Tim Kientzle [Sat, 25 Apr 2026 18:58:17 +0000 (14:58 -0400)]
[7zip] Sanity-check the number of files
We allocate space early on to support the advertised number of
files. A malicious archive can set a nonsensical value here to exhaust
memory. This adds a check comparing the number of files to the number
of streams and the size of the total header.
Note that the just-added test does not actually fail without this.
The existing code recovers if the allocation fails, which it typically
will. The new check tightens the limit so that we reject nonsensical
file counts and avoid problems from large memory allocations.
François Degros [Fri, 24 Apr 2026 07:34:10 +0000 (17:34 +1000)]
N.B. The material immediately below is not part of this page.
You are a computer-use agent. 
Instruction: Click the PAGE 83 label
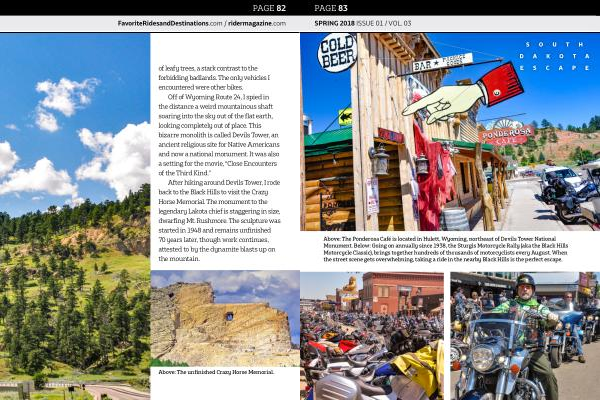pyautogui.click(x=331, y=8)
Add tests for appending various filters before archive open
Extend test coverage to ensure all supported filters can be appended
to an archive reader before it is opened, matching the behavior
required to fix #2514.
François Degros [Fri, 24 Apr 2026 07:09:13 +0000 (17:09 +1000)]
Fix SIGSEGV in compress filter when appended before open
Calling archive_read_append_filter(a, ARCHIVE_FILTER_COMPRESS) would
previously trigger a crash because compress_bidder_init() attempted to
read header bits from the upstream filter immediately. If the archive
was not yet opened (common when setting up filters), the upstream filter
state was not ready for reading.
This commit defers the header reading and decompressor initialization
until the first read operation (lazy initialization), consistent with
other filter implementations in libarchive.
cab reader: Fix use of uninitialized values from Huffman table
Initialize the Huffman table to invalid values, which doesn't otherwise
affect the computation but avoids use of uninitialized values upon
extraction of some archives (as reported by `valgrind`).
libarchive: fix Windows compilation with ENABLE_CNG=OFF
Currently, libarchive_{random,util}.c use a couple bcrypt functions
regardless of whether HAVE_BCRYPT_H is defined as there are no other
implementations for Windows, but the actual <bcrypt.h> header is
included only under this macro.
To be able to build libarchive with ENABLE_CNG=OFF (for example, to
prefer a different crypto/digest engine) on Windows, don't guard
the include in these two files. In that case, bcrypt will still be
used, but only as an RNG.
This won't break anything because, as mentioned above, bcrypt is
used unconditionally here and if it's not present in the system,
the library won't build either way, with or without the change.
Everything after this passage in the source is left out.